而新生里属柳金蟾动作最熟练、孙墨儿态度最积极。
哗——
几盆水泼在地上,柳金蟾教着孙墨儿就拿着扫把刷地板。
“柳姐姐,你相公是不是很凶啊?”孙墨儿干得直喘气。
“你咋知道?”柳金蟾擦了一头的汗道。
“你一看就是常干的!”孙墨儿说着拿手往前面一指:就见那一群年纪比她们俩大得多的女人们,她们连个桌子都擦不干净,还擦了半天。
第44章 路遇同考:步步为营上白鹭
柳金蟾脸抽:“墨墨啊,你柳姐姐我这辈子这也是十指尖尖第一次摸阳春水!”
“哦!”孙墨儿说话直头直脑,后傻笑道:“我还以为你和我大表姐一样娶了个公老虎回家,每天帮相公偷偷做家务呢!”
柳金蟾笑:北堂傲可不就是战斗鸡中的战斗机——活脱脱一只超级公老虎。
第五考未时到申时白鹭书院每旬一次的大扫除结束。
被分散到书院各处打扫、灰头垢面的女书生们最后齐聚在书院大门口时,外面的小雨已经停了,甚至能看见天色渐暗。
此次结束有二十个偷奸耍滑的人被抓住除了名,这一天下来只剩下了八十人,而大家却一个也没摸着笔头。
接着有人将他们的考号由竹片号码换成了朱砂红的新号牌,又重新登记了名字。
“请拿好号牌,点到号的跟我走!”
几个一看就是书院学生的几个女子站出来。
“一号到五号请跟我走。”
“六号号到十号请跟我走。”
柳金蟾和孙墨儿正好是八和九号,立刻就跟着喊号的人走,但越走越觉得不对劲,心里犯嘀咕了,论理天色将暗,不让下山,就该是找个地方睡一宿才是,谁知这带头的人竟然把他们往后山脚的野草丛里领。
也不知道是什么错觉,怎么隐隐约约有兽类的呼吸声?
孙墨儿一个劲儿的哆嗦,拽着柳金蟾壮胆子,柳金蟾也害怕,但逻辑推理书院没道理带他们去涉险才是,也努力跟着前面的人走,可谁知一个女人胡说脚踩进了坑里,大家立刻去帮忙,再挑眼一看,带路的人呢?

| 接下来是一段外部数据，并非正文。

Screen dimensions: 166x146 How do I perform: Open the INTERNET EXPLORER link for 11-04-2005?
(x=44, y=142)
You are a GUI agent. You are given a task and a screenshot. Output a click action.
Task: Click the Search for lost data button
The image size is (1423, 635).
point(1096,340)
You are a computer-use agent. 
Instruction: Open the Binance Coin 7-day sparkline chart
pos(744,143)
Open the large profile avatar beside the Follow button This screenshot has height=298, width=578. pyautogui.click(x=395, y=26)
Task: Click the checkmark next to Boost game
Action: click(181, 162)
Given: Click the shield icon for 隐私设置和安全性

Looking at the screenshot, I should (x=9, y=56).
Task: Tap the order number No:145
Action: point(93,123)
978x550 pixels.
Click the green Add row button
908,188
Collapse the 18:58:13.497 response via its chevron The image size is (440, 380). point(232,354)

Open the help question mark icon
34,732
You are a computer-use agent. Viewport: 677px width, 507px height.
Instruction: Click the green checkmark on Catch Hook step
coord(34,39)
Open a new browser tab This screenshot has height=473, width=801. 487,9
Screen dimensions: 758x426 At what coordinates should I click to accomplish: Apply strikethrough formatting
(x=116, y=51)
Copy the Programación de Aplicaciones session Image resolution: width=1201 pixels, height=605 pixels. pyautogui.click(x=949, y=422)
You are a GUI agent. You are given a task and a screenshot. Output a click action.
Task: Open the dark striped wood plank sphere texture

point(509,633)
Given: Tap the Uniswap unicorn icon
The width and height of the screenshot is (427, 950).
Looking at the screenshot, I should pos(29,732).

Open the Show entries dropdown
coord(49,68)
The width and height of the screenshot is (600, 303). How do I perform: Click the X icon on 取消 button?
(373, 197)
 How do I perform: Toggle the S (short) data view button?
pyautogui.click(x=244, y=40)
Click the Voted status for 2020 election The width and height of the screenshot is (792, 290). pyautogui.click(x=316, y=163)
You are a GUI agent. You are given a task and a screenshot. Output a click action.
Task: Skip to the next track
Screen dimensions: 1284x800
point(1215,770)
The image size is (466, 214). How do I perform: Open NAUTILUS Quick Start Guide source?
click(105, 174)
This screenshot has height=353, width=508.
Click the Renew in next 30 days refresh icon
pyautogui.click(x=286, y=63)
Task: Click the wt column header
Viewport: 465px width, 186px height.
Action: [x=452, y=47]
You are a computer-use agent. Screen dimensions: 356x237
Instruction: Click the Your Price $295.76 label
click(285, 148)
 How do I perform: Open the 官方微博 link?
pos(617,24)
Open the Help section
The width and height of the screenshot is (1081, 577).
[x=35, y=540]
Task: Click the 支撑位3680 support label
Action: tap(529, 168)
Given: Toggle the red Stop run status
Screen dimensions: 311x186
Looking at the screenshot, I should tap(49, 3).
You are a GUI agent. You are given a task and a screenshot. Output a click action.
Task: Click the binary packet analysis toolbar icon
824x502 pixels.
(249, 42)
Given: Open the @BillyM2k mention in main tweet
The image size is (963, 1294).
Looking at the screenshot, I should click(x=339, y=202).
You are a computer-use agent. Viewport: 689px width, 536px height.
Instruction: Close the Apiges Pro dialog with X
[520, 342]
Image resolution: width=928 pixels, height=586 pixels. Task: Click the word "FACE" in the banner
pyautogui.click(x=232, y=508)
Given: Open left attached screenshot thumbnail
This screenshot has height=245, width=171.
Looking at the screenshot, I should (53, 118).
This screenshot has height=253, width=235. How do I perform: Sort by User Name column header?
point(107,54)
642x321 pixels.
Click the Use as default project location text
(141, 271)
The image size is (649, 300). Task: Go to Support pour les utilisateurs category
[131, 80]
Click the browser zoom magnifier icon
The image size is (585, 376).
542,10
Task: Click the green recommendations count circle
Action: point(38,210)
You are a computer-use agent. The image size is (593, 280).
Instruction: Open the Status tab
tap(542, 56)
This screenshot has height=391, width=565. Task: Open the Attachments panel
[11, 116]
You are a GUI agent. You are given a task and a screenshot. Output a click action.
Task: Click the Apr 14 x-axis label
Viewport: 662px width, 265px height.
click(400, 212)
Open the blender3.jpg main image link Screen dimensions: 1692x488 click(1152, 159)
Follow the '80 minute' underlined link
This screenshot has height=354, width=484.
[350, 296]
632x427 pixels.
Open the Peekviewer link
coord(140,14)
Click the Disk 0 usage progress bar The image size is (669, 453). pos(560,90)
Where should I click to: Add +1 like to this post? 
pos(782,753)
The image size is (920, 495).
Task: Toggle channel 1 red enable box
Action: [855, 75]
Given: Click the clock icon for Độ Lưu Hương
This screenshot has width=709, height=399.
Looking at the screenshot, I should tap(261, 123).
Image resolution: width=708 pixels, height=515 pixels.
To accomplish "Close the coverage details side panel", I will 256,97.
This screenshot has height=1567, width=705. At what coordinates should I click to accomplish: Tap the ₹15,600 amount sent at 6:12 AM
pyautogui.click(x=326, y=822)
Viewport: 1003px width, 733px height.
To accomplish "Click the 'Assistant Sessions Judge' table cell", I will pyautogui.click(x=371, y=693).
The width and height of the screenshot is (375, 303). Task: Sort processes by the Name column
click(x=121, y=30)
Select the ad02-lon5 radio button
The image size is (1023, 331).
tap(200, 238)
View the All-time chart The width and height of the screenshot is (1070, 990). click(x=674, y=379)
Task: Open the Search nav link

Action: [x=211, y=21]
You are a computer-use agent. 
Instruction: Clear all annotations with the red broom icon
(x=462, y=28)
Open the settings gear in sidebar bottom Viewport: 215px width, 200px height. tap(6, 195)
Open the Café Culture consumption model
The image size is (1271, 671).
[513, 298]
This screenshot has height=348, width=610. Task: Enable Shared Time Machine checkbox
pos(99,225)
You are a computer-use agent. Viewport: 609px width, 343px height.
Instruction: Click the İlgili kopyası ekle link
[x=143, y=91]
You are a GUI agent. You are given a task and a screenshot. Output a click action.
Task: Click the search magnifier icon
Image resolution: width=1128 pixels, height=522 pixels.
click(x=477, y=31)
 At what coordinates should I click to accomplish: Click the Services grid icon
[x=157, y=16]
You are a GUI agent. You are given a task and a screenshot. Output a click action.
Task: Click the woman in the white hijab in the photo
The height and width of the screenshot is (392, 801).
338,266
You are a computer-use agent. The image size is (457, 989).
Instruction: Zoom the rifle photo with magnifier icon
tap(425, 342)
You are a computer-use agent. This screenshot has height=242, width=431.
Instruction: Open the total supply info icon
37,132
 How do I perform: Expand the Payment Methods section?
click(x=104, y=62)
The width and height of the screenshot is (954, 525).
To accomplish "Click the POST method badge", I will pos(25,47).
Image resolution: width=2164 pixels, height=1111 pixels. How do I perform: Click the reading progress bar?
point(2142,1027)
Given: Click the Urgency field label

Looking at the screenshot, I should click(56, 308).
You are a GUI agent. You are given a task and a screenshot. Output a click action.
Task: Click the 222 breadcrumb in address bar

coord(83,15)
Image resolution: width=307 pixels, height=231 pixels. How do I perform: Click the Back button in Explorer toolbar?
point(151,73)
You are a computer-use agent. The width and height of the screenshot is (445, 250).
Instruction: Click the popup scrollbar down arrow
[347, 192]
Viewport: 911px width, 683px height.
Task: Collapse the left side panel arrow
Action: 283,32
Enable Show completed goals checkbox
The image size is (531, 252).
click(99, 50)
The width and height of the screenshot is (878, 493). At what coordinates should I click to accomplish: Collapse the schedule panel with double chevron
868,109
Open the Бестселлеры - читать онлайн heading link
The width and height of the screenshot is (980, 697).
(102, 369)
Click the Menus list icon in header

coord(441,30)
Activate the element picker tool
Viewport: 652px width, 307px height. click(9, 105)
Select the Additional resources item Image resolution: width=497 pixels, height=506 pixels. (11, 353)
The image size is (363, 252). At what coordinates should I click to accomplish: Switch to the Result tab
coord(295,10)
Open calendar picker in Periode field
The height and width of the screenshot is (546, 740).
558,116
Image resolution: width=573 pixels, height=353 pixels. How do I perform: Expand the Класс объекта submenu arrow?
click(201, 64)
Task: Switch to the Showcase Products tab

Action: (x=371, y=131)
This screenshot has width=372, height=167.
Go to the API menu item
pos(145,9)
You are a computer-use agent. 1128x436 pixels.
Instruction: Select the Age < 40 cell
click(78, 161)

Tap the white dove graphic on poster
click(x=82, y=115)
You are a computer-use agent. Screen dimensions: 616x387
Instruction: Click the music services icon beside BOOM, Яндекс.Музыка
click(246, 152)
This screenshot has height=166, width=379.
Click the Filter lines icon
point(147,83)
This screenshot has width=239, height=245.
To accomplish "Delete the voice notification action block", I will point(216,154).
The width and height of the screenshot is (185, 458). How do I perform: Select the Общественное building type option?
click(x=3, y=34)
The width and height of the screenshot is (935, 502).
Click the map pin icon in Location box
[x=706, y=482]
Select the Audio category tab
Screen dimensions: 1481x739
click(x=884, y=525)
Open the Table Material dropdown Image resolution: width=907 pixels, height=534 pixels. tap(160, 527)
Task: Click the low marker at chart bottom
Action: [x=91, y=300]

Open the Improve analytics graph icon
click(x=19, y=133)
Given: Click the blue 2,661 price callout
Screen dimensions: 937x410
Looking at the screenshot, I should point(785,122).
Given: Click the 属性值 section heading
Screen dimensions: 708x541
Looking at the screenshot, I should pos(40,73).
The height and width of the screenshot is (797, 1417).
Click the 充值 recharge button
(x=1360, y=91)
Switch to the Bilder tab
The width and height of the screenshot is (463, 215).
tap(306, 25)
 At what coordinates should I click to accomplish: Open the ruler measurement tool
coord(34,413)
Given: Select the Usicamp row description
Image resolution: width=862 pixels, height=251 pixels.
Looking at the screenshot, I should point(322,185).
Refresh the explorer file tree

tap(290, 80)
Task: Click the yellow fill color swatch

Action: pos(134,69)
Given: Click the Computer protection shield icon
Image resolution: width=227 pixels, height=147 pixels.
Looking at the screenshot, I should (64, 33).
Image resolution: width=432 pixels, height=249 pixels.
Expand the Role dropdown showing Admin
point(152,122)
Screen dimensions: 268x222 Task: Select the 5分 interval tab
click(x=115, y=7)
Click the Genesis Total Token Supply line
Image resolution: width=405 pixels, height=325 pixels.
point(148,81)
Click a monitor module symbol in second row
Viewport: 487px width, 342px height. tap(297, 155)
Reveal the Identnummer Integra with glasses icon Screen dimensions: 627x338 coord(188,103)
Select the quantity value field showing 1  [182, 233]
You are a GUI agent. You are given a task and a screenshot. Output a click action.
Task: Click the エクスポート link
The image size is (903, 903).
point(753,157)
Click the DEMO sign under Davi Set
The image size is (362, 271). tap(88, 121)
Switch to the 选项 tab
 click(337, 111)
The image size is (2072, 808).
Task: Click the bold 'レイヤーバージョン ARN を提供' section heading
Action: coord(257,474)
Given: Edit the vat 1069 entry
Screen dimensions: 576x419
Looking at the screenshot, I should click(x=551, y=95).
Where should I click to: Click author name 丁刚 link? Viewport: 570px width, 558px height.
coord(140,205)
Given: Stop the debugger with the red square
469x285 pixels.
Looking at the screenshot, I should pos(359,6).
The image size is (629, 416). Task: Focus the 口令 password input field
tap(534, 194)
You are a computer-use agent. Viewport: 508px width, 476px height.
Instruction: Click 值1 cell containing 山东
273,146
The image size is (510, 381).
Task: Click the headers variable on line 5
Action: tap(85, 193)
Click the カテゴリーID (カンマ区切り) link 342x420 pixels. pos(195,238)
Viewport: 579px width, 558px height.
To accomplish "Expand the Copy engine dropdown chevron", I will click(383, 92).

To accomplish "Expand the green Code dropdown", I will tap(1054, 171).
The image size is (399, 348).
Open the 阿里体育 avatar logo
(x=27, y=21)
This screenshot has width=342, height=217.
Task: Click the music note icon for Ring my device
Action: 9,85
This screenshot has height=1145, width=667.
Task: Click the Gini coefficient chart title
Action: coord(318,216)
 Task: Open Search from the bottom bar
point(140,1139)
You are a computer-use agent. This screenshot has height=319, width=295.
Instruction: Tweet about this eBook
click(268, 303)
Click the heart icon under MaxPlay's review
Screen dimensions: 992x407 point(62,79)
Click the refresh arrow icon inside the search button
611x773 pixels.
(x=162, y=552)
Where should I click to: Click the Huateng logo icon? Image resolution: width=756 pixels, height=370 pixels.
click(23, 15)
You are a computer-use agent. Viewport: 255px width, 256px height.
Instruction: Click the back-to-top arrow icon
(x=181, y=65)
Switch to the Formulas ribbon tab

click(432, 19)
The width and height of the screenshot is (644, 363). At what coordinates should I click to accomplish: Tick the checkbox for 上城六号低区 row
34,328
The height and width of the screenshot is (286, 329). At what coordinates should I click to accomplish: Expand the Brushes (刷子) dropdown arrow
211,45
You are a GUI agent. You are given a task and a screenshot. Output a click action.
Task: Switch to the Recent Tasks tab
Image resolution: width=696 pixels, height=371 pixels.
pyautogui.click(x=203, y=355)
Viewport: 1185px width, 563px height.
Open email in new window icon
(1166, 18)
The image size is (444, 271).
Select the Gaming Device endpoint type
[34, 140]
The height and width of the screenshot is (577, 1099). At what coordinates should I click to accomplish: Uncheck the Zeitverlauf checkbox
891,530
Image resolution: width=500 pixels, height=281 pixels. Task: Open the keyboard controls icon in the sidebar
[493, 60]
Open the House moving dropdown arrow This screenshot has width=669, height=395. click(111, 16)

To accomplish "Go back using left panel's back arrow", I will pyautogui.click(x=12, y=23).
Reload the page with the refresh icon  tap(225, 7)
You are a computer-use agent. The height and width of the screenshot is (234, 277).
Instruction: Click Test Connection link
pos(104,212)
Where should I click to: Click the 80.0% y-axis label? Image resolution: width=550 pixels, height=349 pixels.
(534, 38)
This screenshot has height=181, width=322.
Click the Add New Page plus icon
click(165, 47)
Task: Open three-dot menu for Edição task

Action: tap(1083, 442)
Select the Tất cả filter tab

当即就有一个女子哭了,说她不考了,说这是什么鬼书院,根本就是来折腾人的!她一说就立刻有一个人附和说:“这书院果然奇怪,你们说考得都是什么?不动笔怎么选才啊?还带我们往这荒山野岭跑。”
“这白鹭书院是不是名不副实啊?不考笔试,我们又不是男人,干嘛竟做男人的事儿。”
“笔试居然在最后,科考可只考笔试,不会以后也是这么过吧……”不满之声迭起。
柳金蟾也不满,但一早爬山、下午又爬上爬下做了半天的卫生,她累得简直不想说话,浑身说不出的乏力,靠着孙墨儿就地坐着休息,心里也嘀咕这就是半脚踏进朝廷的白鹭书院?
孙墨儿在外流浪了三天,昨晚就是在街角蜷缩的一夜,此刻有人陪着,她觉得没啥可怕的,前没狼、后没虎,就算来了老虎,这么多人也不一定就吃她!
抱怨声一声接着一声,约莫半个时辰过去,她们意识到她们看样子是要在这里过夜时,那个领头的人才回来道:“已为你们找好休息的地儿,就在前面五十步处的山洞过夜。”
立刻有人提出异议,她很冷淡地表示不愿意就请交出号牌,大家立刻安静。
“你们自己循着火光找过去,明儿一早听到寅时的梆子声起,然后上山,卯时在书院大门口凭借考号进考场,参加第一场文考。”
众人无异议,就算明白,但一来就哭的那个女子放弃了考试,于是她们这组只剩下了四个人,当她们再走到山洞里,发现山洞里除了火光以外别无所有时,另一个女子也表示放弃考号。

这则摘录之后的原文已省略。